Fred Tremblay n’envisage pas de certification biologique, mais a néanmoins opté pour plusieurs pratique écologiques: cloches « à pipi » de coyote pour éloigner les chevreuils, nichoirs à chauve-souris pour aider à contrôler les populations d’insectes, méthodes de production millénaires sans ajout de produits chimiques, bouteilles éco-conçues à poids réduit pour diminuer la consommation d’énergie lors du transport.

« Le vignoble, c’est ma folie, mais Isabelle m’accompagne de façon merveilleuse dans cette aventure à laquelle on consacre tout notre temps et toutes nos économies depuis une bonne décennie », signale notre interlocuteur.

RECONNAISSANCE

Le vignoble Camy s’attend à produire de 8000 à 9000 bouteilles du millésime 2021 et à pouvoir augmenter sa production à près de 15 000 bouteilles dans quelques années

Ses produits sont principalement destinés aux restaurants et aux boutiques spécialisées.

« Il s’agit là de notre marché primaire. Certains restaurateurs nous encouragent depuis cinq ans et nous les approvisionnons tout au long de l’année au gré de leurs besoins », résume M. Tremblay.

Un importateur québécois disposant d’une cave à vin à Paris a récemment décidé de faire découvrir le travail du vigneron de Saint-Bernard-de-Lacolle aux Français.

« Les premières bouteilles de chardonnay Camy qu’il a proposées à des connaisseurs, en décembre 2019, ont reçu un bon accueil. Nous lui avons donc fait parvenir d’autres bouteilles en décembre dernier. On parle ici de petites quantités », explique M. Tremblay.

Le restaurant Oka, un établissement de Paris s’étant vu attribuer une étoile dans le Guide Michelin, a choisi d’ajouter le chardonnay Camy sur sa carte à vins, en juin dernier, au moment de sa réouverture post-pandémie. Le produit québécois se retrouve ainsi aux côtés de plusieurs grands crus.
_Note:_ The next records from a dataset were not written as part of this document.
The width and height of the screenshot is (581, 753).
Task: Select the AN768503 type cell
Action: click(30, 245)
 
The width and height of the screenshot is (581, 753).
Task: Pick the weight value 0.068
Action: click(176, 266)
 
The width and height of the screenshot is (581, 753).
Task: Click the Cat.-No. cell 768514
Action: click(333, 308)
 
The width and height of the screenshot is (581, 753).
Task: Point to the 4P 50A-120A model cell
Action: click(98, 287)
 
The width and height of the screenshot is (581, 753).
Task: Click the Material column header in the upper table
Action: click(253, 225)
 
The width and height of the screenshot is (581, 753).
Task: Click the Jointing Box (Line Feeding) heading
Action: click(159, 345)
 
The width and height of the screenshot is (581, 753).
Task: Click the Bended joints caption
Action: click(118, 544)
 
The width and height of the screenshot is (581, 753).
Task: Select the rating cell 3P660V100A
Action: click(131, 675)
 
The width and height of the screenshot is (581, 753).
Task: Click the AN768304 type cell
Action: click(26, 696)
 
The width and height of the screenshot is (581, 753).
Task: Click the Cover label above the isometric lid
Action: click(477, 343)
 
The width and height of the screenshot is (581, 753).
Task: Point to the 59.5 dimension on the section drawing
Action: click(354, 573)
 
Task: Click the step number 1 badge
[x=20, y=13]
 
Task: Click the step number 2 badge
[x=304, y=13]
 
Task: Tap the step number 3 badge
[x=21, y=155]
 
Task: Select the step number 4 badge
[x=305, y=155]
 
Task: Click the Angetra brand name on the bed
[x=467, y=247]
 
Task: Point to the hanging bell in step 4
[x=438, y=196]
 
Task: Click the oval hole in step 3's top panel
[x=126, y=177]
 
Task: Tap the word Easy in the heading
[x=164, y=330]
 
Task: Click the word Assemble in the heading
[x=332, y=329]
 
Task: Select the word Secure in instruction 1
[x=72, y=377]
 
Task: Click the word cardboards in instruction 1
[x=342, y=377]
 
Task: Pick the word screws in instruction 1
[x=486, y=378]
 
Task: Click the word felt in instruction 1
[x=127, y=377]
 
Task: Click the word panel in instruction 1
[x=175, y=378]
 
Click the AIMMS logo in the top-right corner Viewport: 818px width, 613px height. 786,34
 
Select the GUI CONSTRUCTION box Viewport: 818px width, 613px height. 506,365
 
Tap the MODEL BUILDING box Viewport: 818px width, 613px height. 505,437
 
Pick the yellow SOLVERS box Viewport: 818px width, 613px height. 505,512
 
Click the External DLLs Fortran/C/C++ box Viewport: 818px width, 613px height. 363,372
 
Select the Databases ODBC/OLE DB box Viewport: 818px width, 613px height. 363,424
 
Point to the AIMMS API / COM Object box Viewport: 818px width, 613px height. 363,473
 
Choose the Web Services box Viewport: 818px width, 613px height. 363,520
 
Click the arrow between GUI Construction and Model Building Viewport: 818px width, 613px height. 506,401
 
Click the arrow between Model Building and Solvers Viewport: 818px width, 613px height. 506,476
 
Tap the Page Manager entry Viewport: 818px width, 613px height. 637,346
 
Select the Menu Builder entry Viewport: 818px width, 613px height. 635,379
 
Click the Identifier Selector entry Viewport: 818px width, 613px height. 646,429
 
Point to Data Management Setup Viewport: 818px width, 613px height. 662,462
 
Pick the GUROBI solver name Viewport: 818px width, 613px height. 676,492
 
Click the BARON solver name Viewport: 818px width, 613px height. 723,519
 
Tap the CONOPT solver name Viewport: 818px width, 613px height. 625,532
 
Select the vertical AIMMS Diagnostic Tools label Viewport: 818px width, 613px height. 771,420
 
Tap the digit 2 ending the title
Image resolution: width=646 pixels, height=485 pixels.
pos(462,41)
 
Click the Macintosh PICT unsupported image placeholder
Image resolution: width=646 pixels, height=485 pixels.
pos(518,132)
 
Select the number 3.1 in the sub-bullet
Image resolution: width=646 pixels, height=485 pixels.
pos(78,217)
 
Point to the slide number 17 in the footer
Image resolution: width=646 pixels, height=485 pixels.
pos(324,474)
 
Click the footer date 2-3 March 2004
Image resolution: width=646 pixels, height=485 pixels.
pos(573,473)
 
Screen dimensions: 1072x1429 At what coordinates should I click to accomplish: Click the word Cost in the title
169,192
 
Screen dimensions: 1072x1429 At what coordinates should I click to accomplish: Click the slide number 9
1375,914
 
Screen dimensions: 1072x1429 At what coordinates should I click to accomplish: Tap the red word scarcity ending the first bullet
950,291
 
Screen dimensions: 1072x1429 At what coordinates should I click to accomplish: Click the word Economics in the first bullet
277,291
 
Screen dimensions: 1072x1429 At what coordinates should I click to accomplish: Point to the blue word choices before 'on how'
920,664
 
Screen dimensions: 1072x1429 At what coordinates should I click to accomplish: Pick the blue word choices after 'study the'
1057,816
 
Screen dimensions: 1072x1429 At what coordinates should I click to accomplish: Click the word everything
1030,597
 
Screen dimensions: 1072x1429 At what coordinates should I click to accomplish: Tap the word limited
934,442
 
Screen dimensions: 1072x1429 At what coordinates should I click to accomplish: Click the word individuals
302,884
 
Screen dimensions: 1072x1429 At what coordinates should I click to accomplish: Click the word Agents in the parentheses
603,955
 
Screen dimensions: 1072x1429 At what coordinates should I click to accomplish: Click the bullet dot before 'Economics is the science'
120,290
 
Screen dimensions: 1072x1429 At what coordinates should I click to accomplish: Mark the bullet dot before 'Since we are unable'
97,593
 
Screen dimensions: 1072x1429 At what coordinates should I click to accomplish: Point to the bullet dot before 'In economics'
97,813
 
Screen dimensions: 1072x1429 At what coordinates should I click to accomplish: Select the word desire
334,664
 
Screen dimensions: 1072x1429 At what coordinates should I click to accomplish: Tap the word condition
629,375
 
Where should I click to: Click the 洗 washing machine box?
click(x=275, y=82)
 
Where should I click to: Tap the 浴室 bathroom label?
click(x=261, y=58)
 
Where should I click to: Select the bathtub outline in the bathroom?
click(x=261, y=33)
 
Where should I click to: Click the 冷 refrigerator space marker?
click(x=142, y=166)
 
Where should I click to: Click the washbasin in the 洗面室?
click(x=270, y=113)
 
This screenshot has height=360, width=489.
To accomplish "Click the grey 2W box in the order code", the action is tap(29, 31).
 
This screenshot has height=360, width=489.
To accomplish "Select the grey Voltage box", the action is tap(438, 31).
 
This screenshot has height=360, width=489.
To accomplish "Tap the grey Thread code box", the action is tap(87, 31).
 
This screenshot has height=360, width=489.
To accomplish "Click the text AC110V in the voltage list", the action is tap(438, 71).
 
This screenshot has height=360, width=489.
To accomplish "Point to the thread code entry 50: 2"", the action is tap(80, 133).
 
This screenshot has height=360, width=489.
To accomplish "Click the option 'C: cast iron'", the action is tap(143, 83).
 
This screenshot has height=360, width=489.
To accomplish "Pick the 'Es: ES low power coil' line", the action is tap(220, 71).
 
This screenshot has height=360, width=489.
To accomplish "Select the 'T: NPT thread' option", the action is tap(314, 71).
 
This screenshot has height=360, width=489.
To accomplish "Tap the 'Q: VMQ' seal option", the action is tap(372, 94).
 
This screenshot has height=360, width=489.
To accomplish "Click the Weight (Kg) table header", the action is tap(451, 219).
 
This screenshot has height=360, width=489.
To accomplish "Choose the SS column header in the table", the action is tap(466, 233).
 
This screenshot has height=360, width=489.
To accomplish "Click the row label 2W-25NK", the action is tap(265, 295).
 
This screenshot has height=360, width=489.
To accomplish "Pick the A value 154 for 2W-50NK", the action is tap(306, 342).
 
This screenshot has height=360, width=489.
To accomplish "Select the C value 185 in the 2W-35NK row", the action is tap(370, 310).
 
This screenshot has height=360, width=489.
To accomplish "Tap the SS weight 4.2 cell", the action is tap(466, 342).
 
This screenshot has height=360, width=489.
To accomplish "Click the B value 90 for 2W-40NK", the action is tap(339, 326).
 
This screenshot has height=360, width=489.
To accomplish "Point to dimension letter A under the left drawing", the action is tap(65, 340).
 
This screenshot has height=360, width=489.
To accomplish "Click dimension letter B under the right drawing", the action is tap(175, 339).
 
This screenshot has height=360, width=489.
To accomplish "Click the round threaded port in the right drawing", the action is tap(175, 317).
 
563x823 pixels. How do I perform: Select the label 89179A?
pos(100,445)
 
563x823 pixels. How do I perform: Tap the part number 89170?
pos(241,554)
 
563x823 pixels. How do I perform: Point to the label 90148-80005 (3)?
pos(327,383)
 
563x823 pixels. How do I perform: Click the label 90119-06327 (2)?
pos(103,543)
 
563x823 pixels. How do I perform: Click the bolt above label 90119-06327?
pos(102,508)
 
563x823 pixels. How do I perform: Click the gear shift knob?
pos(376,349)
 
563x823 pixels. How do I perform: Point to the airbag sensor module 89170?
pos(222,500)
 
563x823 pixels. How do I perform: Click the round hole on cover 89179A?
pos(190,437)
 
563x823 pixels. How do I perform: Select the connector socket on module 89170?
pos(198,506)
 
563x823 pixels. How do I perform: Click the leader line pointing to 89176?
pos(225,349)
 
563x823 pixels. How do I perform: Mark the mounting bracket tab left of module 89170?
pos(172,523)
« Un resto français 3 étoiles a également manifesté de l’intérêt pour notre chardonnay. On peut s’attendre à ce qu’il l’ajoute à sa carte des vins dès l’automne prochain, au moment de sa réouverture », précise M. Tremblay.

Le vignoble Camy participe par ailleurs depuis 2016 au prestigieux concours du National Wine Awards of Canada.

« Notre chardonnay se classe parmi les 25 meilleurs produits canadiens de sa catégorie depuis trois ans. L’an dernier, notre pinot noir s’est également taillé une place dans le top 25 de ce concours », ajoute le vigneron originaire de Chicoutimi.